Every line in the listing below from the one with "Task: Choose the ₹ 40 tip amount" through the one with "This screenshot has width=218, height=388." is to be reproduced exactly, both ends included; leave out the rest.

DATA EXTRACTS
■ ■ ■ ■ ■

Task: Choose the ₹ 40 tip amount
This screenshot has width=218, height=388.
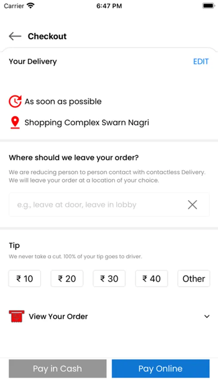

■ ■ ■ ■ ■

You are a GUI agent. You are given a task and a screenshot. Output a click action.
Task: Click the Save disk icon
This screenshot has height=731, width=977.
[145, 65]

■ ■ ■ ■ ■

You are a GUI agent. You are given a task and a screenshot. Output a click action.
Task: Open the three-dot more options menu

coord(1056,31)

■ ■ ■ ■ ■

SOLVED EXERCISE
Task: Choose the ₹ 40 tip amount
This screenshot has width=218, height=388.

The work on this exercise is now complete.